Task directions: Collect the lines of the entries where "column" shows up.

--- Supplied data Enclosed Below ---

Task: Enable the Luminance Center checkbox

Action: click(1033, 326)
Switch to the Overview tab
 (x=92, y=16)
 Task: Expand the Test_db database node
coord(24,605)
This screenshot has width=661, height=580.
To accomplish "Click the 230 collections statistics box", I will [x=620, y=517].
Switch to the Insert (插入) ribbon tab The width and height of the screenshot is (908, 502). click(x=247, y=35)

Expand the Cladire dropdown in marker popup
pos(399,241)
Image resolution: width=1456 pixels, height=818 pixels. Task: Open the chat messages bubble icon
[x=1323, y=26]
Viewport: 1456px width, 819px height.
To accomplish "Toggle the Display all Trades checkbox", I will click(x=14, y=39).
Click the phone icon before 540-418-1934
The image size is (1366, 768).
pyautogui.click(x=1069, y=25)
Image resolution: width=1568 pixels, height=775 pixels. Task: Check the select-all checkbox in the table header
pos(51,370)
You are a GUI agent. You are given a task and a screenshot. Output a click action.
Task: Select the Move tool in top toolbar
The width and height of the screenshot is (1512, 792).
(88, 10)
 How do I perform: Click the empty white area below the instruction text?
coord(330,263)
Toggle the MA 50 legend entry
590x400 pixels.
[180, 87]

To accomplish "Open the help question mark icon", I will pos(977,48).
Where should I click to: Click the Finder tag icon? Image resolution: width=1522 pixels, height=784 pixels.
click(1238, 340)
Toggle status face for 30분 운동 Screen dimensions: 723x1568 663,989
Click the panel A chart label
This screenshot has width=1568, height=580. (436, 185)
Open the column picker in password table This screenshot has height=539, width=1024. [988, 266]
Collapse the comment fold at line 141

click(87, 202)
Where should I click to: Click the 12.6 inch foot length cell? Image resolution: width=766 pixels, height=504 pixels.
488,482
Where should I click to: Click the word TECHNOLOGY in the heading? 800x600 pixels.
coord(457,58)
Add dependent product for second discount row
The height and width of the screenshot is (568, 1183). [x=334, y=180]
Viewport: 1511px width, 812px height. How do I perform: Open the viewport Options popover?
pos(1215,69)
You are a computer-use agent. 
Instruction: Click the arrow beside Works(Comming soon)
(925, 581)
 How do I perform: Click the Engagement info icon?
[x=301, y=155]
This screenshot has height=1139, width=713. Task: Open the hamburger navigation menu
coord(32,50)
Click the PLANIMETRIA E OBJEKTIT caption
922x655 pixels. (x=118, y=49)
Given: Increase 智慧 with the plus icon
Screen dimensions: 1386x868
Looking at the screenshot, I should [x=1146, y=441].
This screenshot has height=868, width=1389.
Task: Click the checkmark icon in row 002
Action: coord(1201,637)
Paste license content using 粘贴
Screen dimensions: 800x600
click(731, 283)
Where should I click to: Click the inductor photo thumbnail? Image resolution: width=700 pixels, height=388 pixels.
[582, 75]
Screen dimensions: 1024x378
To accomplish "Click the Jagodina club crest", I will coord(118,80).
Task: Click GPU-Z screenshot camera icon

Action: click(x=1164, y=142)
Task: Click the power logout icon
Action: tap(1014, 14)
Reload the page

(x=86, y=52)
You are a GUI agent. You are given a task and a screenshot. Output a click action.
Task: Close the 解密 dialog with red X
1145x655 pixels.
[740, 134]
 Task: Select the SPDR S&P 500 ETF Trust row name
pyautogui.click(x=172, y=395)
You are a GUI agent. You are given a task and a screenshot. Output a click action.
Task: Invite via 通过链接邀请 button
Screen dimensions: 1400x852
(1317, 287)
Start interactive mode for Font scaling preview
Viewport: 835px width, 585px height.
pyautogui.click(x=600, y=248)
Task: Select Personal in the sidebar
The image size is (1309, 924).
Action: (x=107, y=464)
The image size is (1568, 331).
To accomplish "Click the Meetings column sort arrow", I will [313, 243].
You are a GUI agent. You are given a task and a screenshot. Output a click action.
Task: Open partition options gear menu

--- End of Enclosed Supplied data ---

Solution to the problem:
Open the column picker in password table This screenshot has height=539, width=1024. [988, 266]
To accomplish "Click the Meetings column sort arrow", I will [313, 243].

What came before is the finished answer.